Teladoc Health (NYSE: $TDOC), the parent company of BetterHelp, is a pioneer in delivering virtual care services that include wellness, prevention, acute care, and complex healthcare solutions. At its most basic, it is an online platform that connects patients to healthcare experts.
On Tuesday, February 20, 2024, the company released its fourth quarter and full-year fiscal 20203 results to a negative market reaction.
Teladoc Hearth Fourth Quarter Results
In the fourth quarter, Teladoc Health reported an EPS of $-0.17, beating expectations of $-0.22. However, the quarter’s revenue of $660.53 million came in below the expected $670.79 million. In the fourth quarter, adjusted EBITDA increased 22% to $114.4 million.
Teladoc Health reported a revenue of $2.60 billion for the full year, an 8% increase. Full-year EBITDA increased 33% to $328.1 million, the company’s most profitable year yet.
The company ended 2023 with an operating cash flow of $350 million, a massive increase from the $189.3 million reported in FY22. Teladoc Health ended the year with a free cash flow of $193.7 million, a massive increase from the $16.5 million the previous year. As of the end of 2023, the company had a cash position of $1.12 billion.
Teladoc Guidance Misses Estimates
Teladoc Health expects an EPS of $-0.55- $-0.45, below analysts’ expectations of $-0.43. It expects revenue of $630-$645 million, below expectations of $672.90 million.
For FY24, Teladoc expects an EPS of $-1.10-$-0.80, compared to the analysts’ expectations of $-1.23. It expects full-year revenue of $2.64-$2.74 billion, below expectations of $2.77 billion.
Teladoc (TDOC) Stock Performance
Following the revenue miss and weak guidance, Teladoc (TDCO) stock tumbled. Following the release of the results, the stock fell from a closing price of $20.05 on Tuesday, February 20, 2024, to $15.43 per share as of 01:33 PM EST. Thus far, the stock has lost 24.69% of its value.
Teladoc Forecast: $TDOC
As of Wednesday, February 21, 2024, Teladoc has an overall moderate buy rating. The analysts predict a high of $30 and a low of $19 for the stock. The average prediction for the stock is $24.38, a 58.62% upside. However, after the dismal Q4 results, many analysts will likely downgrade their forecast for the stock.

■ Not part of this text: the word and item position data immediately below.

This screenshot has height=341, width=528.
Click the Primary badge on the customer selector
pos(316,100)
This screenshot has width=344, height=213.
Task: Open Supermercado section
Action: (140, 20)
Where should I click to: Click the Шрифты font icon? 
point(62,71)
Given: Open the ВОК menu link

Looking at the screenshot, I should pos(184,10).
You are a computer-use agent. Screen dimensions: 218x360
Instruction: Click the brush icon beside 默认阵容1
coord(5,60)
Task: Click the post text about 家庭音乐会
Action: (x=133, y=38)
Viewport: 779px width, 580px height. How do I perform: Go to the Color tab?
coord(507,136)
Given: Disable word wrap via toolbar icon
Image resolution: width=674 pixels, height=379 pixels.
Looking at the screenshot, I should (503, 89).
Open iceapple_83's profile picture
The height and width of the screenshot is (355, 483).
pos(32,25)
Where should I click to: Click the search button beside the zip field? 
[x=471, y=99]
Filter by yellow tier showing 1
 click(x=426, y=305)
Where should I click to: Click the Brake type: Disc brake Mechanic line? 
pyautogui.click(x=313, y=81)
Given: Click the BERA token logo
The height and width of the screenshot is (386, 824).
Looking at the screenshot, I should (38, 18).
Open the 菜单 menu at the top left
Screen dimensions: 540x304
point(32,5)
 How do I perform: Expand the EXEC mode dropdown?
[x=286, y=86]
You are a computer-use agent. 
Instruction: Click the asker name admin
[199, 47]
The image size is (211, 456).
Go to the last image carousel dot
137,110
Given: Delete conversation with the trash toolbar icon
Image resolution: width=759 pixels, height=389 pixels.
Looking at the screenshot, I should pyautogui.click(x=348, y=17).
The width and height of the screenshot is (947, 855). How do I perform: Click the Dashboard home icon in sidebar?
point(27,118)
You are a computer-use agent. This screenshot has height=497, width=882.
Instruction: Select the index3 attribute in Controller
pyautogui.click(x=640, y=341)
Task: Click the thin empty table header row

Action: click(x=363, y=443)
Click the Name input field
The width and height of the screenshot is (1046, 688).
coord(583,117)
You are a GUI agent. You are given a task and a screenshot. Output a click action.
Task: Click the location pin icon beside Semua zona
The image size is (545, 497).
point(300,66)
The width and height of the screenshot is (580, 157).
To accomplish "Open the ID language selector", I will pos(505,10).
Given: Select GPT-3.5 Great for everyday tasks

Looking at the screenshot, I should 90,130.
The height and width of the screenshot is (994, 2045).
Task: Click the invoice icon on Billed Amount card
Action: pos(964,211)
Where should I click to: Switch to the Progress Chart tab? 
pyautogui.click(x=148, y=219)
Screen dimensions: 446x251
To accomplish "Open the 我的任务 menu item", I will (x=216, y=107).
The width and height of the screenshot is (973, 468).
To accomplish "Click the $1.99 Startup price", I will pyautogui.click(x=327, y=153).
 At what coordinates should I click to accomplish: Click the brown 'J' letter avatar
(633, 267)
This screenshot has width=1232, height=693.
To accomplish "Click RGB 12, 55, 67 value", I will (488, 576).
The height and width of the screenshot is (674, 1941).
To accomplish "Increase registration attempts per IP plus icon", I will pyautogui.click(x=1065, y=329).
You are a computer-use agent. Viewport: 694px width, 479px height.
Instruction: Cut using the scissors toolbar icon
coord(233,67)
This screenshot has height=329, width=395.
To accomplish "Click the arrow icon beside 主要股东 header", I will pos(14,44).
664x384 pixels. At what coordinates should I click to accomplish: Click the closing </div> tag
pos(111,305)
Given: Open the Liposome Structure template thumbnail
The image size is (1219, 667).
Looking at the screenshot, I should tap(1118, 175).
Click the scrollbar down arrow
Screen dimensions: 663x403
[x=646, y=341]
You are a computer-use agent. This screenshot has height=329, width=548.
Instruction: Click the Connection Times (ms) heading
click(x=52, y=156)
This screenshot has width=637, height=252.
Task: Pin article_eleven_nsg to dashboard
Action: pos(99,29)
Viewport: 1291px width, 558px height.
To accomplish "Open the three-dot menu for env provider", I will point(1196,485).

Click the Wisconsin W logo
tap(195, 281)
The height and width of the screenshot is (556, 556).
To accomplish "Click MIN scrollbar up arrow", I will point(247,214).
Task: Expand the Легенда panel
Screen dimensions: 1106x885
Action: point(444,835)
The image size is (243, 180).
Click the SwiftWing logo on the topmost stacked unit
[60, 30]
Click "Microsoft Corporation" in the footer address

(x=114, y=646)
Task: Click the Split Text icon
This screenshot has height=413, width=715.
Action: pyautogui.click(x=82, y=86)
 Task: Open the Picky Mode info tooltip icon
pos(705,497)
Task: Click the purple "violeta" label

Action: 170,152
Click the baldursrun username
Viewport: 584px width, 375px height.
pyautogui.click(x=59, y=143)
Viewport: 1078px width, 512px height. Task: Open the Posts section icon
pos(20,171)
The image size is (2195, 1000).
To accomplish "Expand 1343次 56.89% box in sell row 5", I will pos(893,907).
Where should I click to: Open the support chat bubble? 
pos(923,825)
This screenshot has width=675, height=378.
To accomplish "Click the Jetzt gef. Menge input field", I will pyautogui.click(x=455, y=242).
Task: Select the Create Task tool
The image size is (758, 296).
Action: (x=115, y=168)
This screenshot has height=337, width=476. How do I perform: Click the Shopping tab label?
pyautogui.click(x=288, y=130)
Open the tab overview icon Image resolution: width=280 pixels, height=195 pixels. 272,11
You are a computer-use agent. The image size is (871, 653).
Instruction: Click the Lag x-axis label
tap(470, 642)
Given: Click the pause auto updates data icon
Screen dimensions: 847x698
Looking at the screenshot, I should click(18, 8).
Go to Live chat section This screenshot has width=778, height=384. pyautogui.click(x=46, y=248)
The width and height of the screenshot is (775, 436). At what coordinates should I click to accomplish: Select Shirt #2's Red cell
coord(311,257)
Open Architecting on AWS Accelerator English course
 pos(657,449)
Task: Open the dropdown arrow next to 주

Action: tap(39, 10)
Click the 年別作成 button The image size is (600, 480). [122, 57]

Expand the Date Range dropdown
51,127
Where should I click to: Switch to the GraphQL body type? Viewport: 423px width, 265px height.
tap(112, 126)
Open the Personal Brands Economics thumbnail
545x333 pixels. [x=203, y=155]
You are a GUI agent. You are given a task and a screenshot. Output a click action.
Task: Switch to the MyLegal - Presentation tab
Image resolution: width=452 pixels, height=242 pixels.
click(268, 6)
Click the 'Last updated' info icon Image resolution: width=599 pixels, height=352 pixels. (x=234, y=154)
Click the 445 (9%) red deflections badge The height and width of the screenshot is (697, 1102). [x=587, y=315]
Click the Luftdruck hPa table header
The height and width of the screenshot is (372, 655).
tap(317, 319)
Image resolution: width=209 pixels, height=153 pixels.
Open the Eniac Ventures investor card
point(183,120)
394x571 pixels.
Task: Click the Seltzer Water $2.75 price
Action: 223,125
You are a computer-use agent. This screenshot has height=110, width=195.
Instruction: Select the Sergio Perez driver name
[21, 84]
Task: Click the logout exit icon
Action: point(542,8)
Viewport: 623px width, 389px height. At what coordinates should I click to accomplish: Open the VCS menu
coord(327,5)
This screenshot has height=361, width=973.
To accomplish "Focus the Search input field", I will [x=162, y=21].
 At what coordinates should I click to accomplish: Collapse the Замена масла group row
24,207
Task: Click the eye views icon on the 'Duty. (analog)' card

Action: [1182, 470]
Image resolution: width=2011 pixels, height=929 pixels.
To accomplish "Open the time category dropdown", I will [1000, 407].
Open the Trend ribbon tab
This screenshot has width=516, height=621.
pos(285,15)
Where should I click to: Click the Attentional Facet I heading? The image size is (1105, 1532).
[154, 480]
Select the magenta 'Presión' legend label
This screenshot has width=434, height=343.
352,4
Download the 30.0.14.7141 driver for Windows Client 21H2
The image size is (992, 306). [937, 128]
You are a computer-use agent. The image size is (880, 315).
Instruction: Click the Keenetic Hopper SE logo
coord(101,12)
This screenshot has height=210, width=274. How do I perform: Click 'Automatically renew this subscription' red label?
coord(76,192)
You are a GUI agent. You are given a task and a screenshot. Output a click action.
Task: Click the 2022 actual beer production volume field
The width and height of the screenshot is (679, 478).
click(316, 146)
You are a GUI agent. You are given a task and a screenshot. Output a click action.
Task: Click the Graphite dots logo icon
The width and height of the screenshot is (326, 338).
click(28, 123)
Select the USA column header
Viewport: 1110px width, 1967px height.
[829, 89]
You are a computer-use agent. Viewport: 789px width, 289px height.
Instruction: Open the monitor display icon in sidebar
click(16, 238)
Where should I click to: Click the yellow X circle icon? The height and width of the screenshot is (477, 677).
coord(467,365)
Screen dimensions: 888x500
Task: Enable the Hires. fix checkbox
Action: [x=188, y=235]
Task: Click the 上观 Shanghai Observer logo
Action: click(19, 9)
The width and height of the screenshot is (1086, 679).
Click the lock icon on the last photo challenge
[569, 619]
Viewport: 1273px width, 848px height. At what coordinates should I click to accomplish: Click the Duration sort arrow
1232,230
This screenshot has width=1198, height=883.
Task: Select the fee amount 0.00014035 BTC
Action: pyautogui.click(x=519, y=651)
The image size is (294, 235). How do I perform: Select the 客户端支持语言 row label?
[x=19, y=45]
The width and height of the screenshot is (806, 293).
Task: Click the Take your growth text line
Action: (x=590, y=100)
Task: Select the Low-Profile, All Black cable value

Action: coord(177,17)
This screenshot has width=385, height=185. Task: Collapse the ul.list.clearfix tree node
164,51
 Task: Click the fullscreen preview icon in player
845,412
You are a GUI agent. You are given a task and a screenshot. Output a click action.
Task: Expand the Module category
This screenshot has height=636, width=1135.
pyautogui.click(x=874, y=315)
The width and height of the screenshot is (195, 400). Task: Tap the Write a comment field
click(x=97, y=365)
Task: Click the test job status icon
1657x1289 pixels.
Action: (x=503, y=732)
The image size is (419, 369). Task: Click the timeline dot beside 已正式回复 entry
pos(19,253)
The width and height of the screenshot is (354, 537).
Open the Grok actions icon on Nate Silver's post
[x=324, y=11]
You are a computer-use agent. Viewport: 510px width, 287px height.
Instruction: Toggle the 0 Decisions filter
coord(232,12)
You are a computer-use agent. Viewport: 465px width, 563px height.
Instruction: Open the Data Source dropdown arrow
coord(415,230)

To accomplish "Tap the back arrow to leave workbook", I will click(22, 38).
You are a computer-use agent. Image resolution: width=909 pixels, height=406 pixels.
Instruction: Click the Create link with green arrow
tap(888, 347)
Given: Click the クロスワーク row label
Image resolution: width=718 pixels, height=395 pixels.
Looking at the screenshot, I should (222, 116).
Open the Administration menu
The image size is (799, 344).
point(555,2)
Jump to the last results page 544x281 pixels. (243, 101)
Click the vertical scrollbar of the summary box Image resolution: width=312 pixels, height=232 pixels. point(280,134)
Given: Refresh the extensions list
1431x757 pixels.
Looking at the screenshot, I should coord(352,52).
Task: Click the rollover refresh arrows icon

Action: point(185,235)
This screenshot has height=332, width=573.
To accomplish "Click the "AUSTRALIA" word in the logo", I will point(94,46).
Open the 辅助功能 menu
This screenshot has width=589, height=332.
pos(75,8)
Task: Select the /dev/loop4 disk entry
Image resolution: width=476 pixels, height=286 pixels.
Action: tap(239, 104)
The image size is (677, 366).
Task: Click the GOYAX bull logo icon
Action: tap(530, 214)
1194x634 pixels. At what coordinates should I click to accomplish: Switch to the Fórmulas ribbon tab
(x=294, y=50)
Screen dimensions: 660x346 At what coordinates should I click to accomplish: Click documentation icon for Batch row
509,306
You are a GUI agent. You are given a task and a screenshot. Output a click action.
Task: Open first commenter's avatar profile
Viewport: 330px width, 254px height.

Should You Buy TDOC Stock?
Teladoc (TDOC) was one of the successes of the pandemic. Its ability to deliver medical care amid restrictions proved quite popular with investors. However, the stock has lost its appeal since COVID restrictions were eased.
Revenue growth slowed, which means the stock is now too pricey, as most of the stock’s price was baked into predictions of high revenue growth. Another issue that investors have with the stock is its bottom line. The stock continues to report net losses, which has watered down the stock’s attractiveness.
However, the company still has room to grow. One of its largest expenses is marketing; as the company becomes well-known, those costs will significantly reduce. Additionally, the company sees growth in its chronic care segment. CEO Jason Gorevic stated in an investor call that “there’s still a long runway for chronic care growth within our existing virtual care book.”
In summary, Teladoc might be a good long-term investment for patient investors. While a turnaround could take a while to pull off successfully, the company is well-positioned to grow in telehealth.